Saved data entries

- - - - -

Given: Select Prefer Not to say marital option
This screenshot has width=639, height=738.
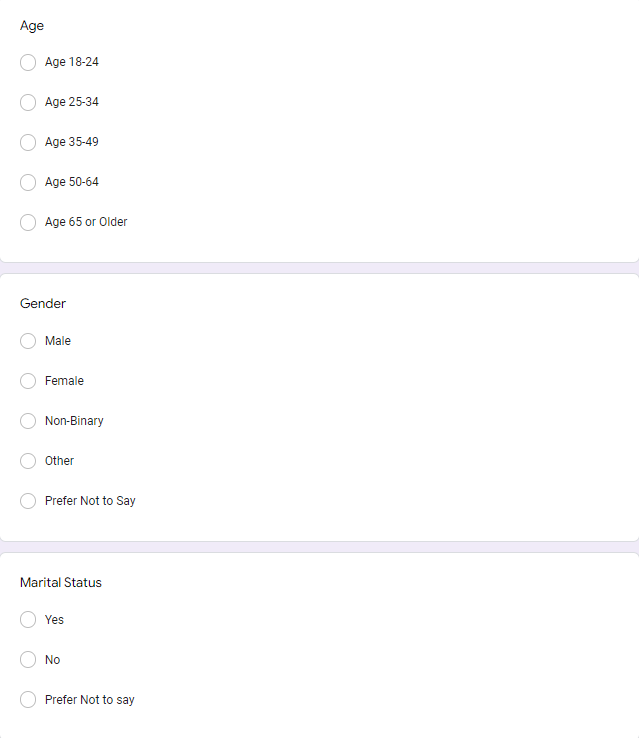Looking at the screenshot, I should tap(28, 699).
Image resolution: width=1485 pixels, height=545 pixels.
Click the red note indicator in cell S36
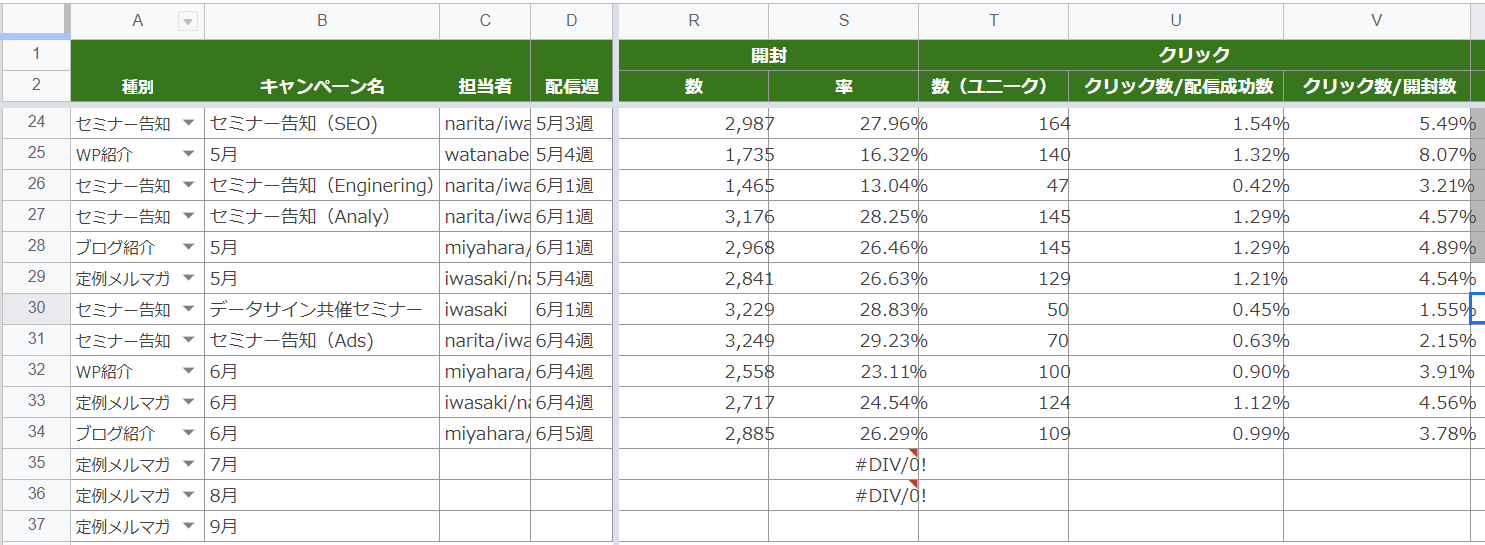pos(913,485)
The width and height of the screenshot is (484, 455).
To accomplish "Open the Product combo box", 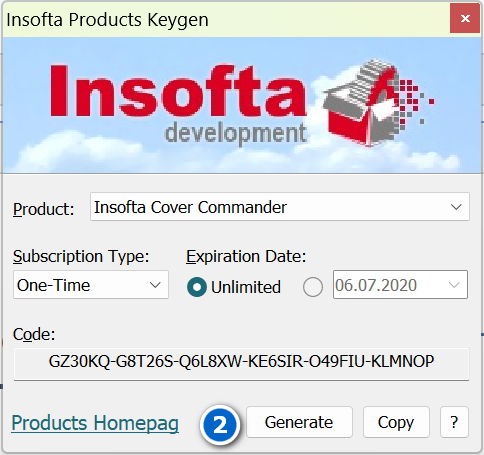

- - - - -

### INSTRUCTIONS TO FOLLOW:
Verbatim copy without images: write the records above out in full.

### REPLY TO THE EXERCISE:
Given: Select Prefer Not to say marital option
This screenshot has width=639, height=738.
Looking at the screenshot, I should tap(28, 699).
Image resolution: width=1485 pixels, height=545 pixels.
Click the red note indicator in cell S36
pos(913,485)
The width and height of the screenshot is (484, 455).
To accomplish "Open the Product combo box", 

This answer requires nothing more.